Document passage section start

Every movement that comes out of Manufacture Roger Dubuis, bears the Geneva Seal or known as the Poinçon de Genève. A watch bearing the Poinçon de Genève is not only an instrument for measuring time, it is a work of art. To obtain this distinction, each watch component must be made with the utmost care, and finely decorated. The Poinçon de Genève is synonymous with exceptional aesthetic quality, and guarantees that the product purchased is flawless and unique, a source of great sentimental, artistic and material value.
Due to the large size of all the baseplates and bridges, the solid parts that house the wheel trains and mechanisms, the Poinçon de Genève specifies that all machining marks must be eliminated. In addition, the most attractive decorations are used according to specific criteria and must have polished chamfers, straight-grained sides, smoothed down bridge supports, polished bevels in holes and recesses and polished sinks for jewel holes. At the “heart” of the watch, the balance-wheel and balance-spring guarantee the watch’s accuracy. Because of its importance, the Poinçon de Genève specifies that the balance-spring fixing must be elegant, and prohibits the use of glue. There is even a criteria for movements of different sizes. For movements with a total diameter of more than 18 mm: the thickness of the escape-wheel must not exceed 0.16 mm. The locking-faces of its teeth must be polished. For movements with a total diameter of less than 18 mm: the thickness of the escape-wheel must not exceed 0.13 mm. The locking-faces of its teeth must be polished.

Document passage section end
Given information section start

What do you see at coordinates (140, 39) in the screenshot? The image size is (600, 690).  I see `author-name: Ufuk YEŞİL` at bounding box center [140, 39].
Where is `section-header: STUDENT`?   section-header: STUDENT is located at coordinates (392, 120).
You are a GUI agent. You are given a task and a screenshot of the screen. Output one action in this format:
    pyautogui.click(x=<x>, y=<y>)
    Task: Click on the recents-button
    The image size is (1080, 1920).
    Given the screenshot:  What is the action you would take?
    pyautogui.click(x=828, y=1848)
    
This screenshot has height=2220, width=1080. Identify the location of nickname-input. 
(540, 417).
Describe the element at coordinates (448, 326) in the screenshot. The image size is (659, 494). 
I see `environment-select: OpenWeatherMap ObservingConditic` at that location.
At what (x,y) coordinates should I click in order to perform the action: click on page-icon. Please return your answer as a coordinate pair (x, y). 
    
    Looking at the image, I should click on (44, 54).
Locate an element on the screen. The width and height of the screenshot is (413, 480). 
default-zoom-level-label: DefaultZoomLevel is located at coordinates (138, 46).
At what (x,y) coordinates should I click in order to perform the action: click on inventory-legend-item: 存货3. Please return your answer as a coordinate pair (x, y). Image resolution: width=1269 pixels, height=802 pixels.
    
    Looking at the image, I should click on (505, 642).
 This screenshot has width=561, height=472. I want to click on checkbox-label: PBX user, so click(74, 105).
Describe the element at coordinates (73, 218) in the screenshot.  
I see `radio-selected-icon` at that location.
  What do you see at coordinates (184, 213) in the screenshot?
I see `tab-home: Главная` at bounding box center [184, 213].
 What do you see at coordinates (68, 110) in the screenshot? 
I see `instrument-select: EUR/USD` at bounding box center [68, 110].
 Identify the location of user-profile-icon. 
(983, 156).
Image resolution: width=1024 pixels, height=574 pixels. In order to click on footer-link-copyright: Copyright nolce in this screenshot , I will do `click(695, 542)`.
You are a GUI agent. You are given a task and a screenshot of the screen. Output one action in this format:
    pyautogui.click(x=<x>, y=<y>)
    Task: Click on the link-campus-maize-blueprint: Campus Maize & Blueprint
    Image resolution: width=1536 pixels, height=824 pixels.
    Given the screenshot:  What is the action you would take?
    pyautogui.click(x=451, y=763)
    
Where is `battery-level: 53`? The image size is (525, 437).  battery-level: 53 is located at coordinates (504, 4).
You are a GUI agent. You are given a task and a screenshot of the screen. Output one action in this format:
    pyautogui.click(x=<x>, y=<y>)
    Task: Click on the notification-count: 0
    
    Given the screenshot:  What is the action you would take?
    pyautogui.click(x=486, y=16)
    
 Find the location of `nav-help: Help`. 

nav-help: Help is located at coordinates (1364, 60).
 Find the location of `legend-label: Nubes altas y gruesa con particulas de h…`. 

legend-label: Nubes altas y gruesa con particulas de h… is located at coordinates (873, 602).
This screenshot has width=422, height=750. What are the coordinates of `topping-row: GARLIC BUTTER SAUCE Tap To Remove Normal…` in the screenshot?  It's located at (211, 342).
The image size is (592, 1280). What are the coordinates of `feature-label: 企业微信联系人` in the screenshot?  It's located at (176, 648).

Given information section end

### Exercise instructions:
a) List the decorative finishes that the passage on the Geneva Seal says the most attractive decorations must have.
b) Transcribe the passage on the Geneva Seal word for word, starting with "Every movement that" and going on through "and material value.".
c) Pick up the passage on the Geneva Seal after its final sentence and continue it.

### Answers in order:
a)
- polished chamfers
- straight-grained sides
- smoothed down bridge supports
- polished bevels in holes and recesses
- polished sinks for jewel holes

b)
Every movement that comes out of Manufacture Roger Dubuis, bears the Geneva Seal or known as the Poinçon de Genève. A watch bearing the Poinçon de Genève is not only an instrument for measuring time, it is a work of art. To obtain this distinction, each watch component must be made with the utmost care, and finely decorated. The Poinçon de Genève is synonymous with exceptional aesthetic quality, and guarantees that the product purchased is flawless and unique, a source of great sentimental, artistic and material value.

c)
If you thought this was enough, wait a wee bit longer, as the requirements of high finish just don’t end yet. The wheel trains are parts of the watch mechanism and are subject to very strict decorative criteria, to ensure all machining marks are eliminated. They must be chamfered above and below. For wheels of up to 0.15 mm thick, a single chamfer is allowed. They must have polished sinks. The shape and position of the sink are at the discretion of the applicant, provided the sink is polished. The crossing, hub and rim of the wheels must be chamfered. The functional parts of the pivot-shanks and pivots, including their faces, must be burnished. The other parts must be finished so as to eliminate all machining marks. The pinion faces must be finished so as to remove all machining marks, without rounding off their edges or flattening out burrs. Polishing, grinding or any other finishing operations are acceptable provided they do not contravene the foregoing requirements. The pinion leaves must be polished without modifying the functional part of their tips. All of these parts are not even in clear view, even if you put the watch; with an exhibition case-back, under the loupe, unless the complete movement is disassembled, one cannot see the superlative finish on these working components.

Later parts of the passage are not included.